-- RECORDS PROVIDED --
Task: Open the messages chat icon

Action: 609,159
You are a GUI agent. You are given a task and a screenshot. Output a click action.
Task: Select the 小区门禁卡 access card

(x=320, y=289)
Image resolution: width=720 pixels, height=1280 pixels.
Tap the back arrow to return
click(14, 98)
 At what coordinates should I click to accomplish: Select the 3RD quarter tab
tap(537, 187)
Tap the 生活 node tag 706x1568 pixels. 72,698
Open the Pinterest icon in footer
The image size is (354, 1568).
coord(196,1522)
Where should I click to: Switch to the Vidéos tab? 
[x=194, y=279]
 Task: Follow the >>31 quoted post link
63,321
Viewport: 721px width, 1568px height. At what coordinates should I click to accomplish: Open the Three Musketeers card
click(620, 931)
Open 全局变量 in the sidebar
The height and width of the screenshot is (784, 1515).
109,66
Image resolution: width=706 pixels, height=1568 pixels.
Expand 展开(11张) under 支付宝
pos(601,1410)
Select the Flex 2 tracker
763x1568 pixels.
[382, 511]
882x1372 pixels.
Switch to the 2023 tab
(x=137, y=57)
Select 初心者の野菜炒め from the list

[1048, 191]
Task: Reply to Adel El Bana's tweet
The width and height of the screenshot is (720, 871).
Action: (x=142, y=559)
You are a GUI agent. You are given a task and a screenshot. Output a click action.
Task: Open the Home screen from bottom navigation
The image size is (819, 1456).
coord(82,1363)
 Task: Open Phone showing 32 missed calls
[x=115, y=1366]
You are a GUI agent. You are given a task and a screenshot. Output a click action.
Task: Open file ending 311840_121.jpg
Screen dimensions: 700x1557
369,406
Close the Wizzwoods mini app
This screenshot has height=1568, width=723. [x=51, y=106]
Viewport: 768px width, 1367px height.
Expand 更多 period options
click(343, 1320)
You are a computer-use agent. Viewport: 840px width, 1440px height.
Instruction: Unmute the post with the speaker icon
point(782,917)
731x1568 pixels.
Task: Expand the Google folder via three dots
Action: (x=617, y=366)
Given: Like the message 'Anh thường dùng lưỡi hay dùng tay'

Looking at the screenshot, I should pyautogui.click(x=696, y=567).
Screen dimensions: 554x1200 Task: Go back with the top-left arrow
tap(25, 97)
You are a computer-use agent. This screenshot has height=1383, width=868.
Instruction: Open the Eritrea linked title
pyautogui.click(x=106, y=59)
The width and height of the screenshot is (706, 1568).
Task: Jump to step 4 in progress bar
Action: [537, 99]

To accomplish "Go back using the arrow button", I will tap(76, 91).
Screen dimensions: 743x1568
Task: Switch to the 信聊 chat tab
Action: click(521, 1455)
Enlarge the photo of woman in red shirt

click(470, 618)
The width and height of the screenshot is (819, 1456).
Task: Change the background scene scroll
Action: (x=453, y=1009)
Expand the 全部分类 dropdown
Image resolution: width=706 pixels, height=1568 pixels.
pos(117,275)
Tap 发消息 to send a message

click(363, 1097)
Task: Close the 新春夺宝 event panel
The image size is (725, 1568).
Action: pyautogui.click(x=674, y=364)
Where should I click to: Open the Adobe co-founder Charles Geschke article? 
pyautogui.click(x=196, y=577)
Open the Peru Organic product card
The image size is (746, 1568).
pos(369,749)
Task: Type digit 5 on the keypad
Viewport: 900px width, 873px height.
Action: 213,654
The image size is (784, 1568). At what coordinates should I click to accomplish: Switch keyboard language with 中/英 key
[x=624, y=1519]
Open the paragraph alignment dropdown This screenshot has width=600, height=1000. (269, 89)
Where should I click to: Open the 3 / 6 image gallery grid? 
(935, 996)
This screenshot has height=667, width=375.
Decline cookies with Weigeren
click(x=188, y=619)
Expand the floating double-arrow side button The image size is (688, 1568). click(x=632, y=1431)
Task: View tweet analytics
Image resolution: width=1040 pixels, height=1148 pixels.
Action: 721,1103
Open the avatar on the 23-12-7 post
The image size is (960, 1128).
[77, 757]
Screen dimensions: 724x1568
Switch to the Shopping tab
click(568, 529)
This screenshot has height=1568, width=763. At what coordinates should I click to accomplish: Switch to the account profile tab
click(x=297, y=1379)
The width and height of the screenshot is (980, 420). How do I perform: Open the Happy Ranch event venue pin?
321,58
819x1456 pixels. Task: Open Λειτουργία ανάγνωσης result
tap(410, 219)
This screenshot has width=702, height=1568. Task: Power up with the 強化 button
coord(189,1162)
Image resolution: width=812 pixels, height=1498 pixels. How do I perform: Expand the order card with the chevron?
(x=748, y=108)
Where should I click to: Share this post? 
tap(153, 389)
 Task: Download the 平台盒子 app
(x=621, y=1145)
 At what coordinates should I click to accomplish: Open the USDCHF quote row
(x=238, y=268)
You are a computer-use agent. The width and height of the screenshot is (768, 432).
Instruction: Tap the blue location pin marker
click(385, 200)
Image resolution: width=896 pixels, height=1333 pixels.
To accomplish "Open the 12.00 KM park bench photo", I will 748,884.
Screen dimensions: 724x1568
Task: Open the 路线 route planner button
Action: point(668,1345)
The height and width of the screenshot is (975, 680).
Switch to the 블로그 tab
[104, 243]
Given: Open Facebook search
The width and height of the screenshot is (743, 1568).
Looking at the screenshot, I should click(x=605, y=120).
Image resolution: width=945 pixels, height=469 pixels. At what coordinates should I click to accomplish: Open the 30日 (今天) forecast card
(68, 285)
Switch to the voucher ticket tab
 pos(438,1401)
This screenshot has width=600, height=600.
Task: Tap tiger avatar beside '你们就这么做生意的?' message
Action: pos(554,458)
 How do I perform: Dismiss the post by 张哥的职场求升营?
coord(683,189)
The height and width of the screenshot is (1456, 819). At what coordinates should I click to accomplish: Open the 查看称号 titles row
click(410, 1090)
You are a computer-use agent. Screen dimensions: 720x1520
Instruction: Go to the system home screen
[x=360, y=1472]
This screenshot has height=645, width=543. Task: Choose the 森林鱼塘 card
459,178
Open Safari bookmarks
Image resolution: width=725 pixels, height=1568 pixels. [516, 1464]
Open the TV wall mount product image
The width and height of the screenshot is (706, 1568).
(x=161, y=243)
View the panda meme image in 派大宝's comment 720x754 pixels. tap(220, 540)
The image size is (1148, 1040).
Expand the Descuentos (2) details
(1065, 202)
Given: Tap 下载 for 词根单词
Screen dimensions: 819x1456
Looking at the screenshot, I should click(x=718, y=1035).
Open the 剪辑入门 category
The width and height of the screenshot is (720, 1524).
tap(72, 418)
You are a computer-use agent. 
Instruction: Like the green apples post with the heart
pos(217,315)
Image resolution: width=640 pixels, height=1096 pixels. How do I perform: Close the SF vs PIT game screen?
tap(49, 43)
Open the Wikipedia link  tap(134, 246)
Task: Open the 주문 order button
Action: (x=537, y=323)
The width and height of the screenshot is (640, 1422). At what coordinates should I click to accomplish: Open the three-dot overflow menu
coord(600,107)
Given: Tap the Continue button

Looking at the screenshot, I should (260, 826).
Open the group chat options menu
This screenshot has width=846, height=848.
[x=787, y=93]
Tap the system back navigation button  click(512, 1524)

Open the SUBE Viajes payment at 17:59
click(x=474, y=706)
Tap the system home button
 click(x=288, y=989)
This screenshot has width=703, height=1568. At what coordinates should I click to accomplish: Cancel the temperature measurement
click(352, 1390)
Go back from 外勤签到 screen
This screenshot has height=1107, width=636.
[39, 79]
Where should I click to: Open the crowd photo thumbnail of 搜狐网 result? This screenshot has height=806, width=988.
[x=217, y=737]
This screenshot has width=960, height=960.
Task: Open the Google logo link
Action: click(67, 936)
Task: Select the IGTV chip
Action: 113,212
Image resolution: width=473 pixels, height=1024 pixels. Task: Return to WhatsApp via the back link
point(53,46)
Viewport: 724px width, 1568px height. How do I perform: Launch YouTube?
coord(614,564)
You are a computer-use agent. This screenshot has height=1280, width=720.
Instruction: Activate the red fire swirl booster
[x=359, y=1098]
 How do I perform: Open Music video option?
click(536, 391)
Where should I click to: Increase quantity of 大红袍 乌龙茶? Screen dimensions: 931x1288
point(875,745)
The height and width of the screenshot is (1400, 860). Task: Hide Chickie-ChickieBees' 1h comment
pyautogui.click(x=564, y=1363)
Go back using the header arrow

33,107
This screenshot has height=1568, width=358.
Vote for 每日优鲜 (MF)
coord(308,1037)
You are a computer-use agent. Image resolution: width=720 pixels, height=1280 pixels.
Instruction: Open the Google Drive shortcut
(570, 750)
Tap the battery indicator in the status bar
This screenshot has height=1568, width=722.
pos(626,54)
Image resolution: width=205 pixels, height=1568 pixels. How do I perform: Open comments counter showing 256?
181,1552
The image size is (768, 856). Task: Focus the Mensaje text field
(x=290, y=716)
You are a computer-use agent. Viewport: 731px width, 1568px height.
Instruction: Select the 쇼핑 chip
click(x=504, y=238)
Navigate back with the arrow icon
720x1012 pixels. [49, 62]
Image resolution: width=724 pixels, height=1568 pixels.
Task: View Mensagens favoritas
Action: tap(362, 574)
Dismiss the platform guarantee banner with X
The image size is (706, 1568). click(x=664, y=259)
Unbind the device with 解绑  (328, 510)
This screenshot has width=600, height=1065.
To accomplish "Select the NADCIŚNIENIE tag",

-- AIM --
Copy the lines from the one with "Task: Close the 新春夺宝 event panel" to the one with "pos(369,749)", keeping every character as it is.

-- RESPONSE TO THE TASK --
Task: Close the 新春夺宝 event panel
The image size is (725, 1568).
Action: pyautogui.click(x=674, y=364)
Where should I click to: Open the Adobe co-founder Charles Geschke article? 
pyautogui.click(x=196, y=577)
Open the Peru Organic product card
The image size is (746, 1568).
pos(369,749)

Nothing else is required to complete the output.